__TRECHO DO DOCUMENTO__.
☆ ☆ ☆

Cânions, os senhores das alturas
Se a natureza tivesse de provar a sua magnitude, provavelmente escolheria para isso a região dos cânions, no Sul do Brasil. E nos surpreenderia. Ali, onde Santa Catarina e o Rio Grande do Sul dividem a mesma paisagem, é fácil sentir que somos pequenos perto da sua força. E esse lugar não é secreto. O caminho dos cânions, presente nos mapas turísticos divulgados à exaustão, é bastante conhecido, mas ainda não é suficientemente aproveitado. Um pedacinho do Brasil que vale a pena explorar.
A viagem começa em Florianópolis. Distante cerca de 160 quilômetros da capital fica a primeira parada do roteiro, Urubici. A estrada que liga as duas cidades é asfaltada e bem sinalizada e convida o viajante a ir, aos poucos, despindo-se da correria para experimentar uma nova rotina. Cada vez mais distante do grande centro e perto da cidade com nome indígena, já é possível comprovar que a natureza tem suas razões. Urubici é pequena, com desejo de um dia ser grande. Plana e organizada, tem aproximadamente 11 mil habitantes e oferece poucas, porém, boas opções de restaurantes, bares e hospedagens. Mas o intuito não é badalar. Conhecida em Santa Catarina pelos roteiros de trekking, cavalgadas e travessias, é contornada pelo morro da Igreja e pela serra do Corvo Branco.

☆ ☆ ☆

__DADOS FORNECIDOS__.
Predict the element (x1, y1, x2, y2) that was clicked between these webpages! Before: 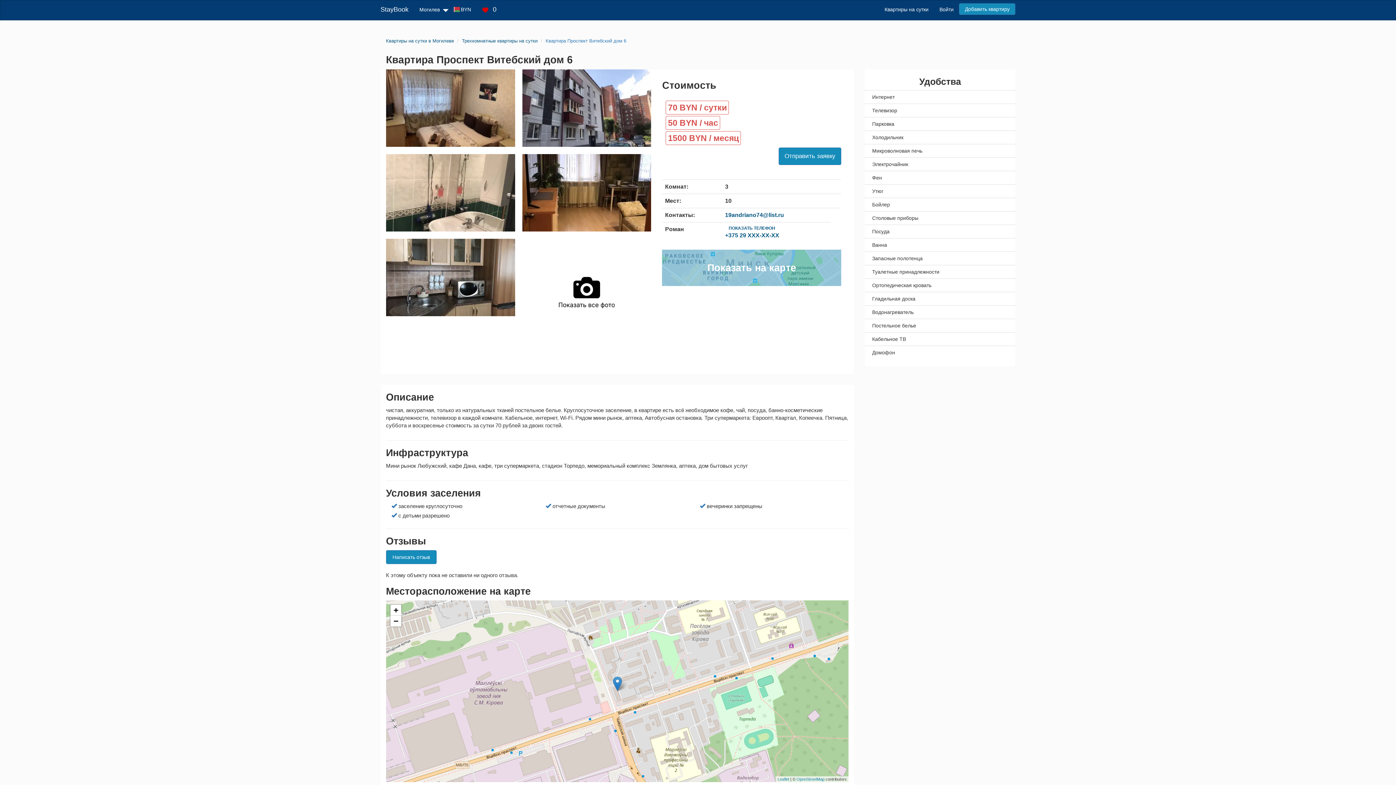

☆ ☆ ☆

Segundo o texto sobre os cânions, a que distância de Florianópolis fica Urubici?

__SOLUÇÃO__.
Cerca de 160 quilômetros.